-- Available records follows --

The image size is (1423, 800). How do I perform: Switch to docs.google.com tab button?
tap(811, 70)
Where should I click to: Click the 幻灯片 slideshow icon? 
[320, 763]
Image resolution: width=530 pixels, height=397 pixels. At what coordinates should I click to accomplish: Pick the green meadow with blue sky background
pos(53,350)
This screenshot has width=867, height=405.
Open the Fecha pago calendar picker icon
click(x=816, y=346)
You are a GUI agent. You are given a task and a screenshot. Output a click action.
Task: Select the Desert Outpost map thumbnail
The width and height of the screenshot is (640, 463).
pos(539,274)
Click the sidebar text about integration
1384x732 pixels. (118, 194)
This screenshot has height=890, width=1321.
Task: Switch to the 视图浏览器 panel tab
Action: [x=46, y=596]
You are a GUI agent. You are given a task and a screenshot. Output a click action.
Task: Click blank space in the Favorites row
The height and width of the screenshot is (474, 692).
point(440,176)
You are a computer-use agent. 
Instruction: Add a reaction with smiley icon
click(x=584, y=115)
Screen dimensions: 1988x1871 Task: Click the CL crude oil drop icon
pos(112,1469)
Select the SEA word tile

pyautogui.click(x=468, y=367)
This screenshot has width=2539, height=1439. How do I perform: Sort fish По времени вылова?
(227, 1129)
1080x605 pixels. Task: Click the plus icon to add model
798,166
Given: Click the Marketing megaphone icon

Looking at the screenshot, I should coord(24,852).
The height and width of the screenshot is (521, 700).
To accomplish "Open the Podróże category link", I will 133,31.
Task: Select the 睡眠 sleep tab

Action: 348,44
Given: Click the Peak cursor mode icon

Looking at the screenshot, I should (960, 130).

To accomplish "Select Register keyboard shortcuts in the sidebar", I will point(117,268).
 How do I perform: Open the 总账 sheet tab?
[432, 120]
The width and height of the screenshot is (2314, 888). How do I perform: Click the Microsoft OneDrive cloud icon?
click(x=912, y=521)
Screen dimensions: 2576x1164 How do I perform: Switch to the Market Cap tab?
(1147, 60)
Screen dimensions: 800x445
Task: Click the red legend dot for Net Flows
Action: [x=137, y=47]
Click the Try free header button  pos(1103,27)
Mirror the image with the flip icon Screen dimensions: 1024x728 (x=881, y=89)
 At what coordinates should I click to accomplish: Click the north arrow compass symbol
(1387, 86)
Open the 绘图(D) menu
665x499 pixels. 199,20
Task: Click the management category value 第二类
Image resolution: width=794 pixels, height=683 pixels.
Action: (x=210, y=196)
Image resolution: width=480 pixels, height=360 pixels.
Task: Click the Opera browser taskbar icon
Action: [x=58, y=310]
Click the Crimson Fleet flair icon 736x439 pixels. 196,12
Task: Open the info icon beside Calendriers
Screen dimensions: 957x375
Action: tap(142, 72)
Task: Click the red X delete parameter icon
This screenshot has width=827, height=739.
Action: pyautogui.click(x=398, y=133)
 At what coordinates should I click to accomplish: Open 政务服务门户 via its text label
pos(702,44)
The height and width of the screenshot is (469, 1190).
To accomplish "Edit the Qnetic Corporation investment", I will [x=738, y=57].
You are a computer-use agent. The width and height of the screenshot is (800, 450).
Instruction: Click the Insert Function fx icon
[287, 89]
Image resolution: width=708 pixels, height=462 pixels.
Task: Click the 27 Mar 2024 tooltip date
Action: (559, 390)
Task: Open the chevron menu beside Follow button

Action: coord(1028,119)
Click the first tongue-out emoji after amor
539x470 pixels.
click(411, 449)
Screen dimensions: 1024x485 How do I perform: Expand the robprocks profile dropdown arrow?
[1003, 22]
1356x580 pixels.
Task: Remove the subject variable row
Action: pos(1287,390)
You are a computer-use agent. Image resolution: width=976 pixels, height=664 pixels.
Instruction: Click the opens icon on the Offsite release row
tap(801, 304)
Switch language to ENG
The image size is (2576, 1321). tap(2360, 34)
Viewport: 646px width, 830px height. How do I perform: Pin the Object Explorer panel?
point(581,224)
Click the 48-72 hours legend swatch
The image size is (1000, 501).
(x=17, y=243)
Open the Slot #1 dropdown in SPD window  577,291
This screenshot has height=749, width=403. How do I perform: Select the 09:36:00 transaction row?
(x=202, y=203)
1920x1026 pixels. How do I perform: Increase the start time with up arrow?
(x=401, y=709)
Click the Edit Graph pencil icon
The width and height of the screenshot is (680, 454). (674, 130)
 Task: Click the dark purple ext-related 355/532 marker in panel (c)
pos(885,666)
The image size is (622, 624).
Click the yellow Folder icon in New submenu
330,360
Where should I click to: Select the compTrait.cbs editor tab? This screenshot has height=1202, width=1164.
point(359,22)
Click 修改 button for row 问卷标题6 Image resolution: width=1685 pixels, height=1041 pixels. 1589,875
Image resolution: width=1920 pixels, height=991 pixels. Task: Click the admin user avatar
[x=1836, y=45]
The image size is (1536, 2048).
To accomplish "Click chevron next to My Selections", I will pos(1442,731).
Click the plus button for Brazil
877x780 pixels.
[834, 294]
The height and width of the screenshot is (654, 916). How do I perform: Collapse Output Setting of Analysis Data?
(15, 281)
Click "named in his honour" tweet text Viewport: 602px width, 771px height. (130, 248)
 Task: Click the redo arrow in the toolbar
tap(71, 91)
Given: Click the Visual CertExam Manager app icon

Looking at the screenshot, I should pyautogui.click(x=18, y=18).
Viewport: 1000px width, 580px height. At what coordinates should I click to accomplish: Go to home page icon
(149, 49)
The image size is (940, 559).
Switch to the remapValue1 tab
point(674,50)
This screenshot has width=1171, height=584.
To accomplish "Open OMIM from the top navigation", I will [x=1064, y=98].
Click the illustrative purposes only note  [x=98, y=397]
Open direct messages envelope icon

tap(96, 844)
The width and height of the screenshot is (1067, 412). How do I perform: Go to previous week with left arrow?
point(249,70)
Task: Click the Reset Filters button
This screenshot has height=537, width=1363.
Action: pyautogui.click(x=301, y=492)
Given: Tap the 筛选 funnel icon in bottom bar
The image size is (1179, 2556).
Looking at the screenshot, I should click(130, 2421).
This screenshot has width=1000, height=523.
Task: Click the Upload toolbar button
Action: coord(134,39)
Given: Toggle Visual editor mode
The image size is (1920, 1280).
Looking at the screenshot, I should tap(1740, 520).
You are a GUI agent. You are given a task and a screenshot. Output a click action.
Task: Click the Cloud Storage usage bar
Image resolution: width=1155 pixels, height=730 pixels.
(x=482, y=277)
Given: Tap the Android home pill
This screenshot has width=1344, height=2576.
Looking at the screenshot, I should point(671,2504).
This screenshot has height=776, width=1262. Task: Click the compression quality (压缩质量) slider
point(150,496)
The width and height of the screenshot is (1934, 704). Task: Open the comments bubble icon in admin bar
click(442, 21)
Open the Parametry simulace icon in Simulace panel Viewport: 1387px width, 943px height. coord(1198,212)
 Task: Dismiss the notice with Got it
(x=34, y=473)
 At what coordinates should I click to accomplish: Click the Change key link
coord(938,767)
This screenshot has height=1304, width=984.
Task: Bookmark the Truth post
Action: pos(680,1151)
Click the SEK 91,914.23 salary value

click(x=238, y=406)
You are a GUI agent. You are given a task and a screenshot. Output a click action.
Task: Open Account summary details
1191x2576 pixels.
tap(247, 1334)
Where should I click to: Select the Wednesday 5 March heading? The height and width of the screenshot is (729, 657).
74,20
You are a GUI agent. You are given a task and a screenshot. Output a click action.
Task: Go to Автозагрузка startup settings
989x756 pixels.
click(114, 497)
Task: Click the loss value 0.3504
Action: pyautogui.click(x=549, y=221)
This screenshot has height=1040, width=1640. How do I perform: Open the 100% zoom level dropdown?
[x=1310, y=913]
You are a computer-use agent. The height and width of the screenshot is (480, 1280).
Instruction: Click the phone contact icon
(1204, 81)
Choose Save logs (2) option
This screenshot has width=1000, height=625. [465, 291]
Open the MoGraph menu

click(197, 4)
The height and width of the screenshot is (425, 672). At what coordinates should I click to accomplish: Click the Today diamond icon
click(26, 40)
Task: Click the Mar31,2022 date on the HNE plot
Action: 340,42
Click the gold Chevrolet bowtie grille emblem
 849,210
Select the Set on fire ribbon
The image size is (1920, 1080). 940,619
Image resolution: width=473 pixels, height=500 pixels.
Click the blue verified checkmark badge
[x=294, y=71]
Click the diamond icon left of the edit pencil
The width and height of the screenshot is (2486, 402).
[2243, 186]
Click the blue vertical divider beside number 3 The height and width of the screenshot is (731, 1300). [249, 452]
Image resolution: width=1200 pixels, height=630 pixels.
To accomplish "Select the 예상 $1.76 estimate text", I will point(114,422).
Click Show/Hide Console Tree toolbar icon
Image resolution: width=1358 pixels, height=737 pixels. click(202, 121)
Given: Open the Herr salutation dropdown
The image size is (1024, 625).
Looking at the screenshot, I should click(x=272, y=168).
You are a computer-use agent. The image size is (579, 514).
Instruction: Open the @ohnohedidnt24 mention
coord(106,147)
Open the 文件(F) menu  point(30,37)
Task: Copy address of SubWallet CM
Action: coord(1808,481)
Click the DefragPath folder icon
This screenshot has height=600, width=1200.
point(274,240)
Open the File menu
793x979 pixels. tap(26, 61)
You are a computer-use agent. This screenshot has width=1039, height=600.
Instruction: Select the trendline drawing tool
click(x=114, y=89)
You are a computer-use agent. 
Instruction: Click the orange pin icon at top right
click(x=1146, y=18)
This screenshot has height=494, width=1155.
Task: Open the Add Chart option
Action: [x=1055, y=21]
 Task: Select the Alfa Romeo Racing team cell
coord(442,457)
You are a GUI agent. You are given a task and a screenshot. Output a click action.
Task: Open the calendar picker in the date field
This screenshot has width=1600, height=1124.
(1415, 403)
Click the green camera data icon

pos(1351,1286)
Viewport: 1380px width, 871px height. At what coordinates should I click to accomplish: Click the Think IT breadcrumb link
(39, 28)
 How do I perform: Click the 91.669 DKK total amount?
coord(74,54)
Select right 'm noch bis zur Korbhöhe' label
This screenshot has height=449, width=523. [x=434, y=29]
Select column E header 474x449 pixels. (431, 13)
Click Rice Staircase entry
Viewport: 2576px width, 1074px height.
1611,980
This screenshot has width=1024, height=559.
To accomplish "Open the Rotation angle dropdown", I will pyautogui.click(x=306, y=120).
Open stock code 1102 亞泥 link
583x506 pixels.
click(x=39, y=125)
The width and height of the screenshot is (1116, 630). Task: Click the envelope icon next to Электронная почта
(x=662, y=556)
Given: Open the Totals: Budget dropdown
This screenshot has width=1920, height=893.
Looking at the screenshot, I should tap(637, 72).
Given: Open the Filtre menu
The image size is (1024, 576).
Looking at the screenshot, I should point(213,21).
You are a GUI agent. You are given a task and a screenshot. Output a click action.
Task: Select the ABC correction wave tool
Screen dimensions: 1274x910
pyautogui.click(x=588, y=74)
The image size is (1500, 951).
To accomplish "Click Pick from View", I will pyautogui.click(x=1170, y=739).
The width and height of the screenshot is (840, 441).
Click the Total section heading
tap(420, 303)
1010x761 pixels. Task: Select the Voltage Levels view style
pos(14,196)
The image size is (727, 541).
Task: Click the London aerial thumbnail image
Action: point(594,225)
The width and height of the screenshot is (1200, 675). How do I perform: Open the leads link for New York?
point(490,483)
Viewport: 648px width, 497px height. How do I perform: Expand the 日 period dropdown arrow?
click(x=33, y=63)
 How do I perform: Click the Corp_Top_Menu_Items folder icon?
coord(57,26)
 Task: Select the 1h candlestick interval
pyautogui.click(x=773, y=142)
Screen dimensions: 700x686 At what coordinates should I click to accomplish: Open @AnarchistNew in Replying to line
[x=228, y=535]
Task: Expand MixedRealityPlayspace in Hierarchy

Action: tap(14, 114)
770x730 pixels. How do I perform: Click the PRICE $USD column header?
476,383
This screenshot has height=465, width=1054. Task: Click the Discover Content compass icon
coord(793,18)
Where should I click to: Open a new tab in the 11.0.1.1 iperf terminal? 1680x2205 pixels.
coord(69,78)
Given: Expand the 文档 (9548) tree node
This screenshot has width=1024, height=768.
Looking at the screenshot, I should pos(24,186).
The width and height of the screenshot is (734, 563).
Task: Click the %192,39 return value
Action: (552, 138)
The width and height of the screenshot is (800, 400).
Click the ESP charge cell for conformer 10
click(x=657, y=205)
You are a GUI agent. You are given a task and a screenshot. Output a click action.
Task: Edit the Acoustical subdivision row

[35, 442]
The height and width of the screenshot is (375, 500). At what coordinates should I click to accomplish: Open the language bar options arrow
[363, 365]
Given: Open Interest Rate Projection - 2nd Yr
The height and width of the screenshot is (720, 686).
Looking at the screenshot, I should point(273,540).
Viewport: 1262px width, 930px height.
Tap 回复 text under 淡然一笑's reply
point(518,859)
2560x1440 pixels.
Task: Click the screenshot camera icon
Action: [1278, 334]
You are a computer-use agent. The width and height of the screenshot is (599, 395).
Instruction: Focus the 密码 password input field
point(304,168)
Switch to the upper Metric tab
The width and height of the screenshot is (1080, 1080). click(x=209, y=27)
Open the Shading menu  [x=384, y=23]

-- Available records concluded --

**Problem requirements**
Within the data above, the lines from the one with "The image size is (1179, 2556)." to the one with "Given: Tap the Android home pill" must be repeated exactly; no other line belongs in the answer.

**Result of the task**
The image size is (1179, 2556).
Looking at the screenshot, I should click(130, 2421).
This screenshot has width=1000, height=523.
Task: Click the Upload toolbar button
Action: coord(134,39)
Given: Toggle Visual editor mode
The image size is (1920, 1280).
Looking at the screenshot, I should tap(1740, 520).
You are a GUI agent. You are given a task and a screenshot. Output a click action.
Task: Click the Cloud Storage usage bar
Image resolution: width=1155 pixels, height=730 pixels.
(x=482, y=277)
Given: Tap the Android home pill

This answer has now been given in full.